In questo contesto, secondo il direttore, la distribuzione di aiuti realizzata da ong come Tamat “è una goccia nell’oceano”. Sunzini è convinto che questi problemi “non possono essere lasciati alle organizzazioni, serve l’intervento strutturato dei governi in partnership coi donatori e le agenzia per la cooperazione allo sviluppo”. Un tema al centro della tre giorni di dibattiti di Codeway, Cooperation Development Expo, manifestazione organizzato da Fiera Roma alla quale Sunzini e’ intervenuto in un panel dedicato all’impatto della pandemia sui Paesi dell’Africa sub-sahariana.

Secondo il direttore di Tamat, il Sahel “è la frontiera più’ esterna del Mediterraneo e se la cooperazione non dara’ risposte l’effetto piu’ immediato sara’ l’aumento delle migrazioni”. La soluzione sarebbe “lavorare sulle opportunità che già esistono, sviluppando modelli economici che garantiscono reddito alle popolazioni e soprattuto ai candidati alle migrazioni: i giovani”. Secondo Sunzini, insomma, bisogna “creare lavoro e stimolare la produzione alimentare”.

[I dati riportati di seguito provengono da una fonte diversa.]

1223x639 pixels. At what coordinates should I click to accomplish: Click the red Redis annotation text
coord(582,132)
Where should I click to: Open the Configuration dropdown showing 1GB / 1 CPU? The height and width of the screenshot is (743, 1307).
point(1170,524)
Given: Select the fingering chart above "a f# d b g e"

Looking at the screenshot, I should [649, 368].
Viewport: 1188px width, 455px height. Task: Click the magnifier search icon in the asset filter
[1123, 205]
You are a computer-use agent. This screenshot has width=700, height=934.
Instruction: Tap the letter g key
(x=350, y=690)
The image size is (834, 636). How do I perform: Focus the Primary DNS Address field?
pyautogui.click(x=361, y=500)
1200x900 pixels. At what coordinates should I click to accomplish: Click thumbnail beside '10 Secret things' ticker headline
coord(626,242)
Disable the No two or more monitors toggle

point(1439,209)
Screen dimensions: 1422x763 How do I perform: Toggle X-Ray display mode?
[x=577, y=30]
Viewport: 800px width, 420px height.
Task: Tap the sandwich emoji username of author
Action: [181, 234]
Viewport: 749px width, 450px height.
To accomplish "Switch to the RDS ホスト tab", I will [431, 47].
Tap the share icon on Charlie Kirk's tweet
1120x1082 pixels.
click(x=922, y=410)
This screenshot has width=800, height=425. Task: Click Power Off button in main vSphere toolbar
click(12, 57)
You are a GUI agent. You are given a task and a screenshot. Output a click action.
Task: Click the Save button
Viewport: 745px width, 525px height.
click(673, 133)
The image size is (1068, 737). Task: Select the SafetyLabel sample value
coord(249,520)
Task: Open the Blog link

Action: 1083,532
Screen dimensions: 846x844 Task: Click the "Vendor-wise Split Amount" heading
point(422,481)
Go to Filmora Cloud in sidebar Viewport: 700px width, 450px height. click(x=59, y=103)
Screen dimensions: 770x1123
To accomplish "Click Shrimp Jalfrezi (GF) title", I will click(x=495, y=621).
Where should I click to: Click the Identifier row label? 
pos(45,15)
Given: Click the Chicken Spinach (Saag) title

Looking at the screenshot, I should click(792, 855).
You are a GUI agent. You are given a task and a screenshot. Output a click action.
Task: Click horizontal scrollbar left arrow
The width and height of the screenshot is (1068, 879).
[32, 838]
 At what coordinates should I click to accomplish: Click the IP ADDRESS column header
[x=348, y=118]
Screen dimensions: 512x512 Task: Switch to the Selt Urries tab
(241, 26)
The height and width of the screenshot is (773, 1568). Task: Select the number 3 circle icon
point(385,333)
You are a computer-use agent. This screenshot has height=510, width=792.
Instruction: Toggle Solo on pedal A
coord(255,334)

Il direttore di Tamat sottolinea infine che se i Paesi europei come l’Italia non investiranno maggiori risorse, il rischio è”l’uso dissennato delle risorse ambientali ma anche l’arrivo di Paesi come Russia, Turchia e Cina, i cui interventi sono guidati da valori diversi, non sempre rispettosi dei diritti umani”.